Ross D. Franklin/Associated Press
American Airlines sued New York City over its paid sick leave laws—one more example of American businesses’ frequent reflexive reaction against any pro-worker laws.
Earlier this month, just in time for people's summer vacations, American Airlines took a legal action that has the potential to expose travelers to more germs. The airline sued New York City over its paid sick leave laws.
This is perhaps not the best public-relations move by an industry widely seen as a conveyor of illness. Travelers board planes armed with Clorox wipes; pharmacy shelves carry whole lines of preflight immunity-boosting elixirs. You would think the airlines would want sick employees to stay home, so they wouldn't spread germs in airports filled with travelers and airplanes filled with recirculated air.
Although it has largely flown under the radar, American's lawsuit is actually one of several brought in the past few years by airlines fighting paid sick leave laws. The industry association Airlines for America sued Massachusetts and Washington state last year, and Delta Airlines sued New York City the year before; all of those lawsuits are currently ongoing. A pattern seems to be emerging.
What is so ruffling the airlines' feathers?

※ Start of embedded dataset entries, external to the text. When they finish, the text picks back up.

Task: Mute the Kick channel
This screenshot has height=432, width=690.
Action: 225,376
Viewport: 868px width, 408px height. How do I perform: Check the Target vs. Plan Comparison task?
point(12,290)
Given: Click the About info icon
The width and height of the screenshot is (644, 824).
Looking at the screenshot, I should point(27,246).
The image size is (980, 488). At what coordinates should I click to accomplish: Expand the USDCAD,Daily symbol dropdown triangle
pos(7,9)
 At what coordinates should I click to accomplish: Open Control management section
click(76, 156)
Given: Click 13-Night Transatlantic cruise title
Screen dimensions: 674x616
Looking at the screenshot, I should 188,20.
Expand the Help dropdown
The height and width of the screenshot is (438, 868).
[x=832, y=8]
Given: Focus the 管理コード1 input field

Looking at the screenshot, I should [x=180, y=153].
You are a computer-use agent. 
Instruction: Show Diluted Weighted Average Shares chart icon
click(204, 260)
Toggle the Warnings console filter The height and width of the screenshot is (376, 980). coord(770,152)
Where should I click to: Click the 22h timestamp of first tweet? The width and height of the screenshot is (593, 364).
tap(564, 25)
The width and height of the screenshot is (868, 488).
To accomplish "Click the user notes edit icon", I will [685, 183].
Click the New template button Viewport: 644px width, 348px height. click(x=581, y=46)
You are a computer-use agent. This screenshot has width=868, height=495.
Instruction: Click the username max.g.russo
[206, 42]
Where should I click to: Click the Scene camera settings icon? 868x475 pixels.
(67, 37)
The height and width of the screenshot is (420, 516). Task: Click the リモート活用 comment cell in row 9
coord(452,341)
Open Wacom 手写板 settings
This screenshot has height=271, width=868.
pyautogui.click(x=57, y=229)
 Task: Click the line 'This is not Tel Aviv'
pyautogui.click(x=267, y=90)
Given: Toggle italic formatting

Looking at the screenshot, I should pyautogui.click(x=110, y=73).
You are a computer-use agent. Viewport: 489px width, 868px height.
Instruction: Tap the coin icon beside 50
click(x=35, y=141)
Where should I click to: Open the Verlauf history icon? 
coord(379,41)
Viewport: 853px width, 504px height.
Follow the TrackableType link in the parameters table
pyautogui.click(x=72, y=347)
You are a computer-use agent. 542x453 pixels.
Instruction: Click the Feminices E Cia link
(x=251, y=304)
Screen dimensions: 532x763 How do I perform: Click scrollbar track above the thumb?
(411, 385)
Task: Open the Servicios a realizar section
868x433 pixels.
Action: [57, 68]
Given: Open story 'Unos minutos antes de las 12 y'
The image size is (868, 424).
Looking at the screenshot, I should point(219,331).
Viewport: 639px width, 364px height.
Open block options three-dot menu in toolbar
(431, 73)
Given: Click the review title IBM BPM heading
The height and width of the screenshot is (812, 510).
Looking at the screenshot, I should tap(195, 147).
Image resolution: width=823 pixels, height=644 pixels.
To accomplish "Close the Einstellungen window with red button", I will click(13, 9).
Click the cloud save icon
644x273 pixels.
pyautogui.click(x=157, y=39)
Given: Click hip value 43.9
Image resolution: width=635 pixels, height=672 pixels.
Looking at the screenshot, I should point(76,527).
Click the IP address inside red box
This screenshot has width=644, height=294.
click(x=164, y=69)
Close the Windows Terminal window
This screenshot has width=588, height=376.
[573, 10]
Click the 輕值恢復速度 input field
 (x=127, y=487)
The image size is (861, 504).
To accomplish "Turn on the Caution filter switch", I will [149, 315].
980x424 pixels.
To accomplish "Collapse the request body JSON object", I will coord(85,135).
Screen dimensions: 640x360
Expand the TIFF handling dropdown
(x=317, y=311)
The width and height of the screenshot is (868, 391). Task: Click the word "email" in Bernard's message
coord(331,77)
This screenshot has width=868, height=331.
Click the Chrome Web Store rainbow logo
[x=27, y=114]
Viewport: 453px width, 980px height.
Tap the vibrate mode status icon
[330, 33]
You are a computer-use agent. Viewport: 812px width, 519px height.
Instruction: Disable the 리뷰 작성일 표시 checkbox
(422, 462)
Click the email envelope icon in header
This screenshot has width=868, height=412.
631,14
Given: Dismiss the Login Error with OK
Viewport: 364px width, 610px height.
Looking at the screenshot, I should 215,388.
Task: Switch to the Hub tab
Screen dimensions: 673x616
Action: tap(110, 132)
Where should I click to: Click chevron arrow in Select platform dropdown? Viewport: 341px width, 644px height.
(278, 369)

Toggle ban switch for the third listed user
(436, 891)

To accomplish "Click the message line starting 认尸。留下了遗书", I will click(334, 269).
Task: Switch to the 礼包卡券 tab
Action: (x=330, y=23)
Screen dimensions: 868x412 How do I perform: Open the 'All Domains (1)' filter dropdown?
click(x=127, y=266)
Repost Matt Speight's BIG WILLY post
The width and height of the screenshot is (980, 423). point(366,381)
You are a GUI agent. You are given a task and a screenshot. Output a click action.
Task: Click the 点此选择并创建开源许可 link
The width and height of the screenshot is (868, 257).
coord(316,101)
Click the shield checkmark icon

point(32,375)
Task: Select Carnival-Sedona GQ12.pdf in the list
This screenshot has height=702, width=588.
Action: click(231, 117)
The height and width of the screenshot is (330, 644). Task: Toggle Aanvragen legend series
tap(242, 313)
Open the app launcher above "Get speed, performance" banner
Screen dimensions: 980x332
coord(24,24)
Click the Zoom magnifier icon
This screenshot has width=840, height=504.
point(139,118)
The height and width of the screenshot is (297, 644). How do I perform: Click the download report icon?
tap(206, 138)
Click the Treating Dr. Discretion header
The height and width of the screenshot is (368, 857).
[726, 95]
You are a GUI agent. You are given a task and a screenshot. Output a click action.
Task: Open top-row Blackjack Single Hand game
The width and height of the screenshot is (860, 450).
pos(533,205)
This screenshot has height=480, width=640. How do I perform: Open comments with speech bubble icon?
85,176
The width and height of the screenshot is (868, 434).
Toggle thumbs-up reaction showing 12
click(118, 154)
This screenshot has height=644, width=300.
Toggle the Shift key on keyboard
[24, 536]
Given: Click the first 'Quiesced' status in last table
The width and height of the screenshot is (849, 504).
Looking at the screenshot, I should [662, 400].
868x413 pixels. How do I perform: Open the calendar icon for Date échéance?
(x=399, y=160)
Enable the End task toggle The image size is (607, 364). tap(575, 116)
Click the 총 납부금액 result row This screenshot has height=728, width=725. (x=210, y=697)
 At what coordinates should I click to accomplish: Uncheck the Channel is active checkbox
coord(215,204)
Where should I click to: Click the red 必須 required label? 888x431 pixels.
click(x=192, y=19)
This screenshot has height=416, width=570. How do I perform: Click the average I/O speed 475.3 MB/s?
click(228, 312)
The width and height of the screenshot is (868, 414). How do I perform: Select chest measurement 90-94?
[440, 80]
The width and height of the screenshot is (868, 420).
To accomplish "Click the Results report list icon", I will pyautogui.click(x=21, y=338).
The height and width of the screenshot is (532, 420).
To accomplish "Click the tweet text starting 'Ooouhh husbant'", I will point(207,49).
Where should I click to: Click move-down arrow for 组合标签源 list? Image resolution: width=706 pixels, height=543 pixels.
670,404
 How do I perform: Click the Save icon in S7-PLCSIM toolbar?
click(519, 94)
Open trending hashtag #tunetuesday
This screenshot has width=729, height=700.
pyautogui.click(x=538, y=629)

One objection is the complexity of complying with what the airlines call a patchwork of varying state and local laws. American's lawsuit posits the problem of a flight crew traveling from New York to Seattle with a stopover in Boston; the crew would be subject to three different paid sick leave laws in one day. The 2018 case against Washington state cites a similar specter, although with a different route (Seattle, Portland, San Diego).
But airlines are not mom-and-pops. They're massive international businesses with such complex operations that they sometimes literally charge a different price for every seat on every plane. It seems well within their capacity to track five or six sick days per employee. Besides which, a simple solution to this patchwork problem exists: Airlines could follow the most protective of the laws that could arguably apply.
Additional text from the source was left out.